- [WHAT YOU HAVE TO DO]
Every entry below is to be copied word for word, with its pictures removed.

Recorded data

"""

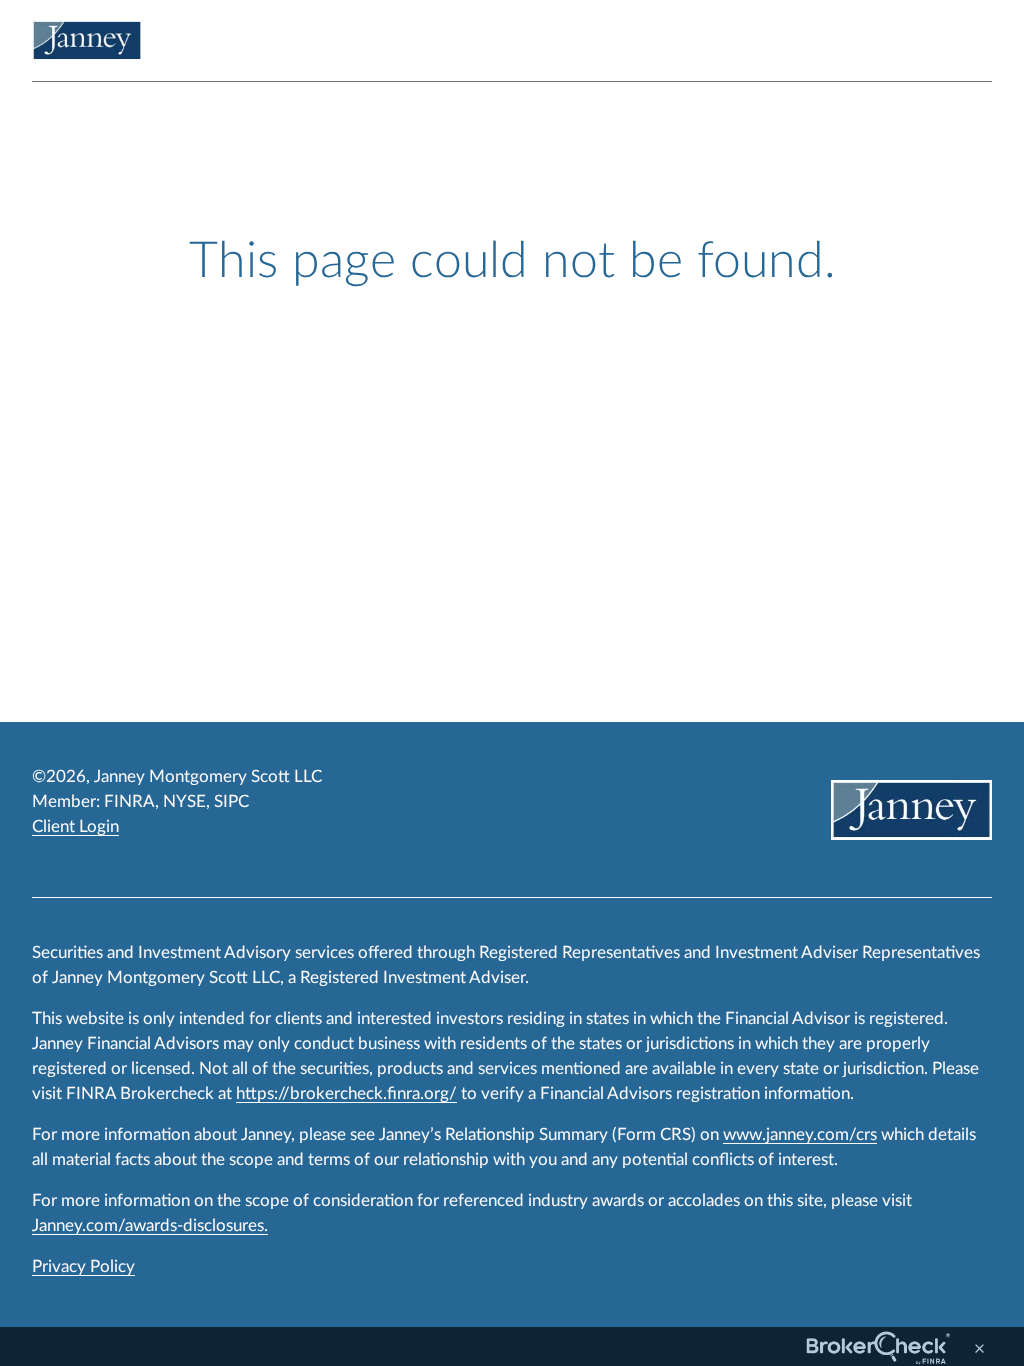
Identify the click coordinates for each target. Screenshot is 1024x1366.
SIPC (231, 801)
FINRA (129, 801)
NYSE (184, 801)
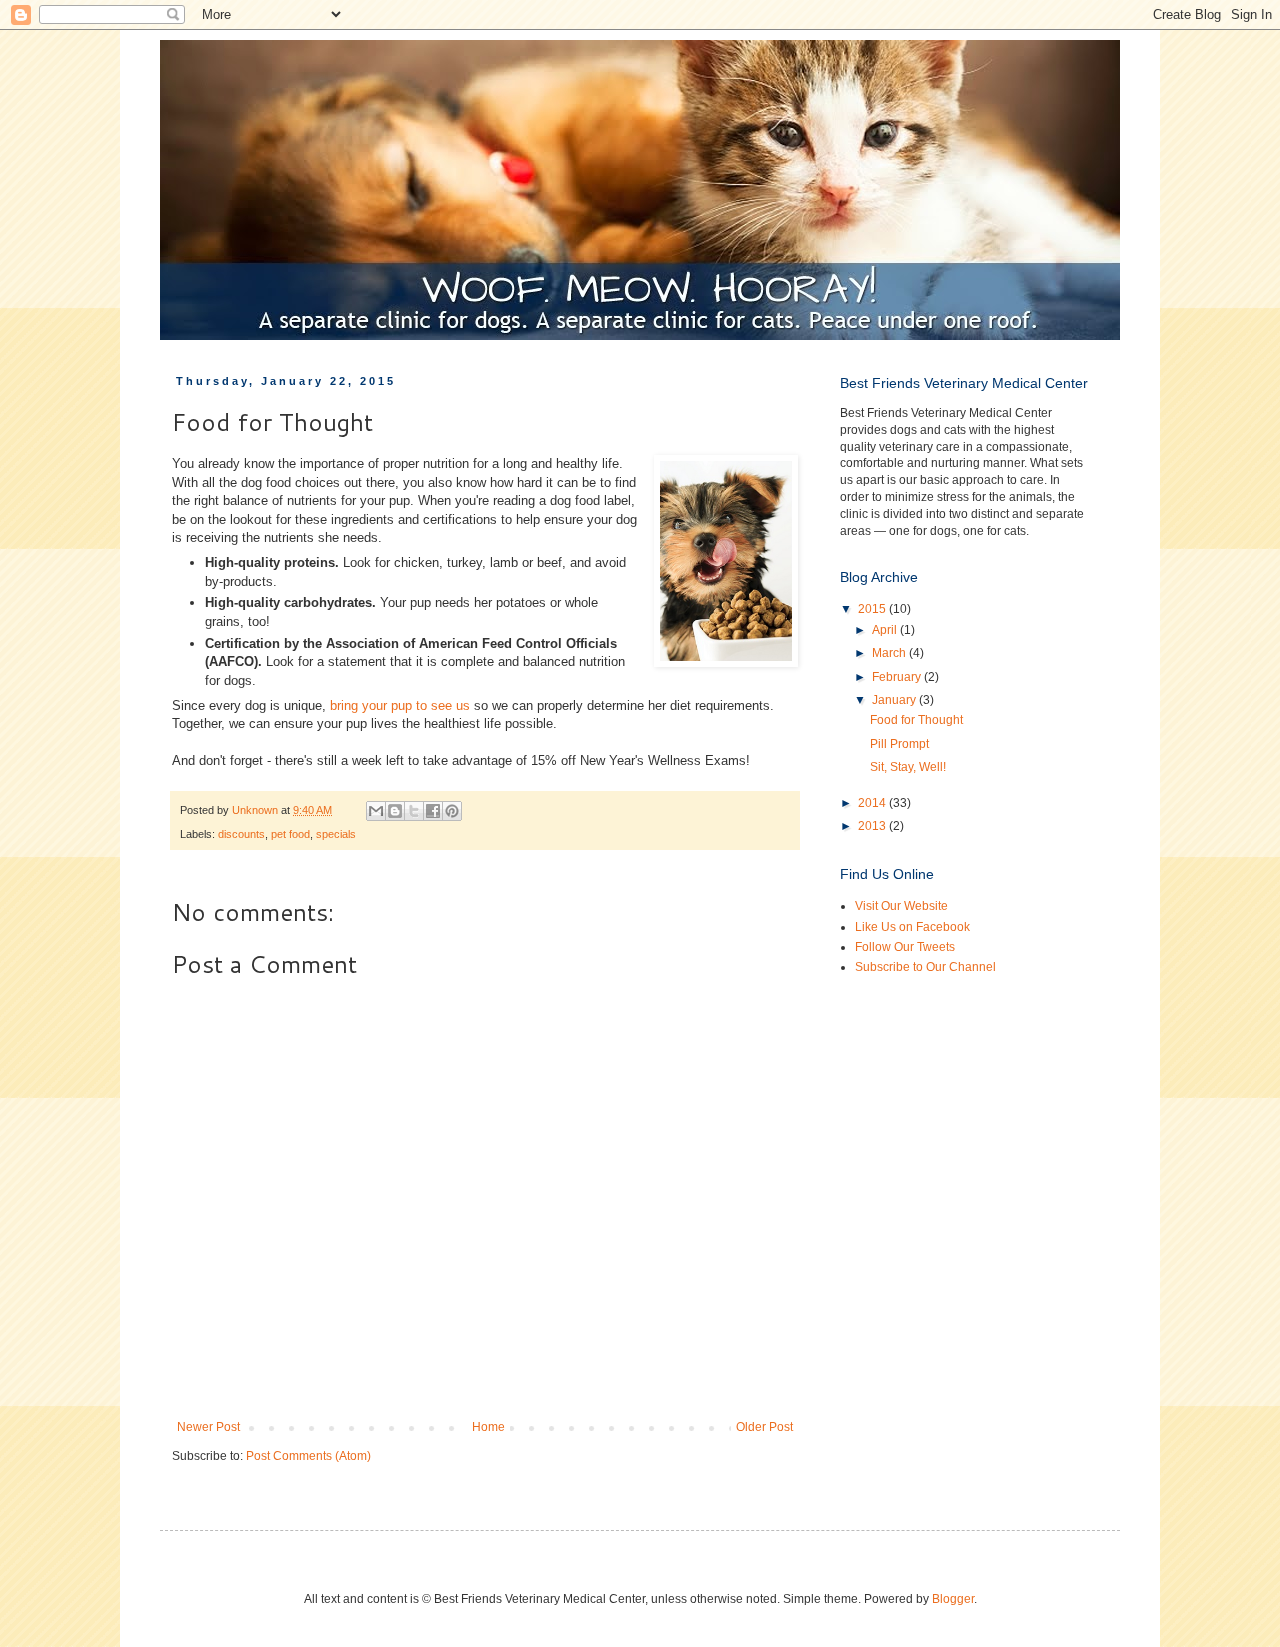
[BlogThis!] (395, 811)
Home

"""

- [COMPLETED EXERCISE]
Identify the click coordinates for each target. Screenshot is 1024x1366.
SIPC (231, 801)
FINRA (129, 801)
NYSE (184, 801)
[BlogThis!] (395, 811)
Home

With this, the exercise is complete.